Moi, François Louis Vandevoorde, fusilier au 21e régiment de ligne, je vais vous raconter ma Campagne de Russie. Conscrit de 1807, j'espérais retrouver les miens en ce début d'année 1812 après mes cinq années dans la Grande Armée. Mais je ne me fais plus d'illusions...
Nous avons trouvé de quoi faire de la bouillie. Nous avions même réussi à nous faire un abri mais un coup de vent l’a emporté. Il ne faut pas dormir… Ou seulement quelques heures. Pour ne pas se transformer en cadavres. Il y en a partout. Encore un pas, encore un autre. Avec Dujardin on parle du pays. Il me raconte Hem, mais je ne pense qu’à Lille. J’imagine la rue Lepelletier… Je me vois courir vers mon père… Et cela m’aide à avancer. 4 décembre Avec Dujardin, nous nous encourageons l’un l’autre en chantant. Non pas la victoire qui pousse la barrière, ni la trompette guerrière ni même et surtout pas l’oignon frit à l’huile ou la jolie Fanchon qui aime à rire, qui aime à boire. Mais plutôt, en sourdine, la chanson d’un soldat qui va mourir à sa fiancée… « Rose, l’intention de la présente, Est d’m’informer de ta santé, J’suis en Lituanie d’ou je pense, Partir bientôt pour chez les morts… Pour chez les morts… » Mes lèvres se collent, mes yeux pleurent, mes larmes gèlent… C’est heureux de ne pasêtre seul. De lutter ensemble contre le froid. De se frictionner mutuellement le visage et les mains. Beaucoup ont perdu des doigts, certains leur nez, d’autres encore des parties plus intimes…
5 décembre
« Quoi qu’ça qué qu’chose qui m’enrage, D’êt’ fait pour mourir loin du pays, Au moins quand on meurt au village, On peut dire bonsoir aux amis, bonsoir aux amis, lalala…»

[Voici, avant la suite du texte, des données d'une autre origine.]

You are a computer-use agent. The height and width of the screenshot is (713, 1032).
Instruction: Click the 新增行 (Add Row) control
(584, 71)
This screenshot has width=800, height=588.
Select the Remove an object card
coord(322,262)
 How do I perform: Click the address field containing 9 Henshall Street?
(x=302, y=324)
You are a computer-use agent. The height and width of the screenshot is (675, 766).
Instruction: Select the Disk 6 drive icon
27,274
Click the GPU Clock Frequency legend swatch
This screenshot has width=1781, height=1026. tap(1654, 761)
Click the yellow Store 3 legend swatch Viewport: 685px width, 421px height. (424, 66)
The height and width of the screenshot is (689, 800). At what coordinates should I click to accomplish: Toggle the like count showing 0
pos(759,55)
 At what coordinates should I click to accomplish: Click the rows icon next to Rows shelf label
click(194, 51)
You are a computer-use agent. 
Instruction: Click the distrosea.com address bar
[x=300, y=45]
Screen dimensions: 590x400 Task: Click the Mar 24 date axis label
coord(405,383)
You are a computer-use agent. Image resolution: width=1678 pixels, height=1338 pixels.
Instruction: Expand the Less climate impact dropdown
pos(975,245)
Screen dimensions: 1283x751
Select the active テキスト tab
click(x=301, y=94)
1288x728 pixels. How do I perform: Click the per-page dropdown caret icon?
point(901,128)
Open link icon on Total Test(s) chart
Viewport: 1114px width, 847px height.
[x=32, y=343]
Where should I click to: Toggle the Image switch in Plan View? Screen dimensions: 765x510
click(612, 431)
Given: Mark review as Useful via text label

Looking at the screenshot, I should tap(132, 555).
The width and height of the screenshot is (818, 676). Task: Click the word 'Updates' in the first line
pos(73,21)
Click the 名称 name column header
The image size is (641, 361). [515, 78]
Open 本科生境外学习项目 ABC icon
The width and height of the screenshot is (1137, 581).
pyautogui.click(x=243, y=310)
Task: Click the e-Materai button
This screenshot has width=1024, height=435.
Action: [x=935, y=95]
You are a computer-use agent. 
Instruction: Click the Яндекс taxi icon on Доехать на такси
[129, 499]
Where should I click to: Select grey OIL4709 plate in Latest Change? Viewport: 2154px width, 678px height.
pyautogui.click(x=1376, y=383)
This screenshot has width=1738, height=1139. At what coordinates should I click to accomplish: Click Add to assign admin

On marcheet on glisse et on tombe… Certains réussissent à se mettre à genoux. Puis chutent à nouveau, rougissant la neige de leur sang. Ne pas les regarder. Avancer. Avancer encore.
L’enfer sur terre. Vous vous réfugiez dans une maison : elle peut se retrouver démolie poutre par poutre pour la brûler. Pire encore : des compagnons devenus fous peuvent y mettre le feu alors qu’elle est encore debout et vous à l’intérieur. Pendant que d’autres en plein délire se jettent dans les flammes dans l’espoir de se réchauffer…Et que leurs corps grillés…Et que leurs corps grillés… Je n’en dirai pas plus…
6 décembre
Maintenant, avec Georges Dujardin, nous marchons seuls. Comme des frères. Il n’y a plus d’amis dans cette folie blanche. Que des loups dominants prêts à dépouiller de plus faibles.
« Au moins quand on meurt au village, On peut dire bonsoir aux amis, On a sa place derrière l’église, On a son nom sur un’ croix de bois, Où l’on n’espère que la payse, Viendra pour prier quelquefois, pour prier quelquefois lalala… »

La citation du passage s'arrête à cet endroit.